Tous les individus à l’intérieur de l’UE sont protégés contre les peines et traitements inhumains ou dégradants, en vertu de la Charte des droits fondamentaux du bloc.

La Turquie, qui a signé un accord de 16 milliards d’euros avec l’UE pour empêcher les personnes de voyager irrégulièrement vers la Grèce, est obligée d’offrir aux gens le droit de demander l’asile en vertu de la Déclaration universelle des droits de l’homme. Il abrite actuellement la plus grande population de réfugiés au monde, accueillant 3,7 millions de personnes selon le HCR.

« La Grèce protège les frontières extérieures de l’Union européenne, en totale conformité avec le droit international et dans le plein respect de la Charte (UE) des droits fondamentaux », a insisté le ministre grec des Migrations Notis Mitarachi au début de l’année dernière.
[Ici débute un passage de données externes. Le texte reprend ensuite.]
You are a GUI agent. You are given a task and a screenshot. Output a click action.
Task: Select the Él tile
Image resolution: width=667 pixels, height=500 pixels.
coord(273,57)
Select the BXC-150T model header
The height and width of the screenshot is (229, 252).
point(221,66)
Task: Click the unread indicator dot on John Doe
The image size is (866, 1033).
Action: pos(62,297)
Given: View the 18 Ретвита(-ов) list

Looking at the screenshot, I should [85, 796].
L’analyste politique du BVMN, Barker, a appelé l’UE à endiguer les refoulements, que le HCR, l’agence des Nations Unies pour les réfugiés, a avertis qu’ils « risquaient de devenir normalisés et basés sur des politiques ».
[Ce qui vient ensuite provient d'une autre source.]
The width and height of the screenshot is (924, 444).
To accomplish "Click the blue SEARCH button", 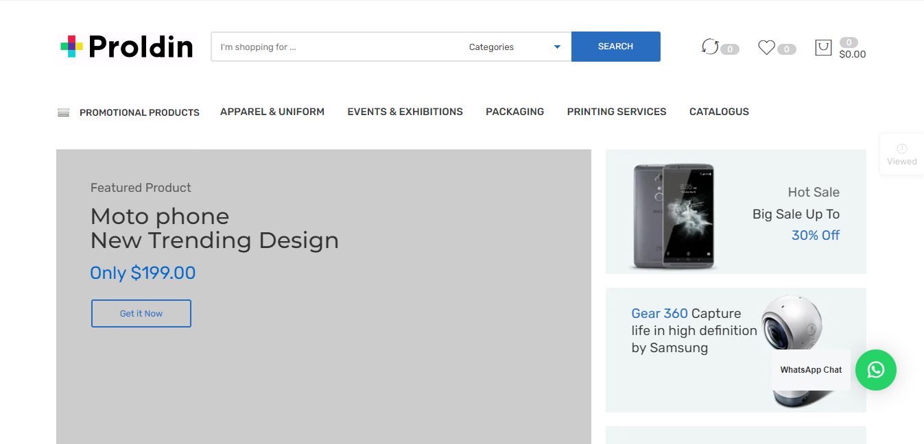I will pyautogui.click(x=615, y=47).
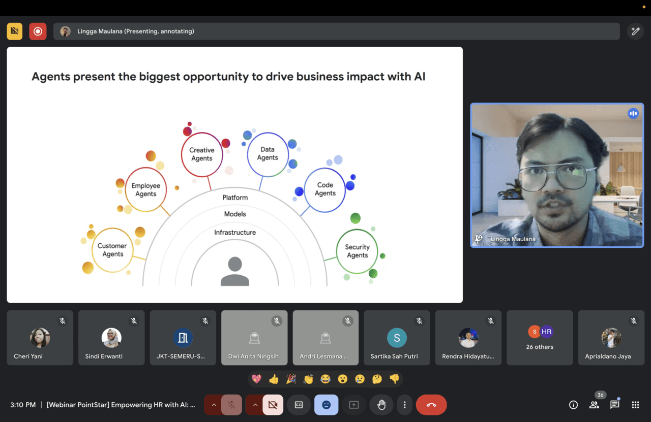Expand audio settings chevron beside microphone
The image size is (651, 422).
pos(214,405)
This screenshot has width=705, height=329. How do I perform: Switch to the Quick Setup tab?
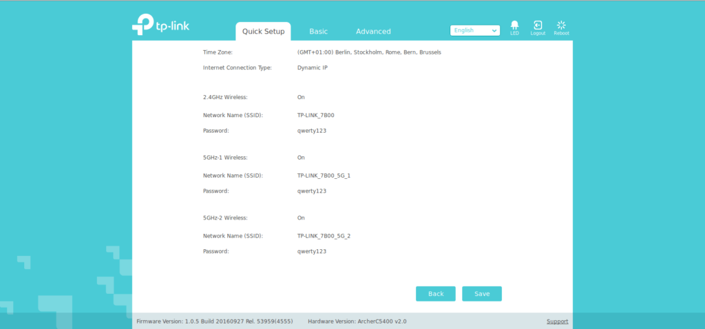[x=263, y=32]
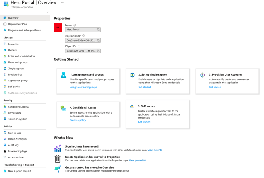
Task: Click the Set up single sign on icon
Action: click(x=132, y=75)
« L’UE ne peut pas se laver les mains de ce qui se passe dans la région frontalière d’Evros, c’est le résultat direct de leur politique de refoulement qui est devenue le pilier silencieux, tacite, mais central de la gestion des migrations de l’UE », a déclaré Barker, analyste politique du BVMN.

« Lorsque des personnes se voient systématiquement refuser l’accès à l’asile, voient leurs droits bafoués et sont attaquées, et que la Commission ne dit rien, elles sont complices. »

Les échouages ​​sur ces îlots sont loin d’être isolés. En août 2022, le BVMN a documenté le cas d’un grand groupe de ressortissants pour la plupart syriens, qui y ont été piégés pendant des semaines dans la chaleur extrême, sans accès à la nourriture ni à l’eau.